===== MATERIALS PROVIDED

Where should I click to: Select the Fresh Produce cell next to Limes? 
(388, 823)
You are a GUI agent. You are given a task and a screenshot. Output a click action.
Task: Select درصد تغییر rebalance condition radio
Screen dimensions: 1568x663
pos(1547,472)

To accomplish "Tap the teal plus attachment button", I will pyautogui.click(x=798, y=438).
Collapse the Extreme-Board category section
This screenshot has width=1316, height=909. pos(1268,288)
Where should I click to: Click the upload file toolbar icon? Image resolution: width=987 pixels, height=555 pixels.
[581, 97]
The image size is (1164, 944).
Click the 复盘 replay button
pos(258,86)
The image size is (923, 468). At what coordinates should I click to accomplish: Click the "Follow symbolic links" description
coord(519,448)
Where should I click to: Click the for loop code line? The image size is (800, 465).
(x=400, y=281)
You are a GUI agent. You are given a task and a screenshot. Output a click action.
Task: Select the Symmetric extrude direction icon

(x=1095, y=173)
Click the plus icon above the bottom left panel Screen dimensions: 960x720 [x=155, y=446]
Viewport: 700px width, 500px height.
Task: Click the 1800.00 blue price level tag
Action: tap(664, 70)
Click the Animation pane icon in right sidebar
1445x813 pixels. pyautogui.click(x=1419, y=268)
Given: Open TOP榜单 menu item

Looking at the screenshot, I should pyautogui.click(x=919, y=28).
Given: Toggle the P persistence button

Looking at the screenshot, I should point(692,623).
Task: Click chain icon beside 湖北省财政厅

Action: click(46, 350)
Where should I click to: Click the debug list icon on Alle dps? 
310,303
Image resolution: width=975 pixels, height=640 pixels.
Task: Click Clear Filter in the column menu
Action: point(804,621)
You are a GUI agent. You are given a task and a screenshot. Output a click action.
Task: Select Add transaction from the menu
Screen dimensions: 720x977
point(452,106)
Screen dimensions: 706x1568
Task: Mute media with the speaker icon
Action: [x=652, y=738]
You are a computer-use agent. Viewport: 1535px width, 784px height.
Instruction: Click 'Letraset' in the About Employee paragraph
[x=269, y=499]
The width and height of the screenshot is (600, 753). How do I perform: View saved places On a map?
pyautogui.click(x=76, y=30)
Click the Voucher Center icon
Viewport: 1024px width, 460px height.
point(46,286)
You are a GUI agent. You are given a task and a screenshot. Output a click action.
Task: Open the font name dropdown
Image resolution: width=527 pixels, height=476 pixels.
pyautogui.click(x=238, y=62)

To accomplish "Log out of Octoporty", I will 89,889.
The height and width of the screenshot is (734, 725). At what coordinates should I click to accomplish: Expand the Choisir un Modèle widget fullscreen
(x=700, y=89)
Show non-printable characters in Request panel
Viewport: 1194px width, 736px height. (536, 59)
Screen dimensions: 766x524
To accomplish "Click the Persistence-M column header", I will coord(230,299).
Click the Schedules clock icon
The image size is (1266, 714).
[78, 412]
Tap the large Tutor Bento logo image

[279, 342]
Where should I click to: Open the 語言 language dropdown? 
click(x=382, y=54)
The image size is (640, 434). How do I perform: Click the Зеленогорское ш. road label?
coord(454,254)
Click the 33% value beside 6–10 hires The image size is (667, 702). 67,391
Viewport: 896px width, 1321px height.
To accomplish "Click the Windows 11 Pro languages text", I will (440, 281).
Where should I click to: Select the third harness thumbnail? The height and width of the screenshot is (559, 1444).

==========

> _TASK DESCRIPTION_
In the records above, collect each line with "will".

> _EXERCISE SOLUTION_
To accomplish "Tap the teal plus attachment button", I will pyautogui.click(x=798, y=438).
To accomplish "Log out of Octoporty", I will 89,889.
To accomplish "Click the Persistence-M column header", I will coord(230,299).
To accomplish "Click the Windows 11 Pro languages text", I will (440, 281).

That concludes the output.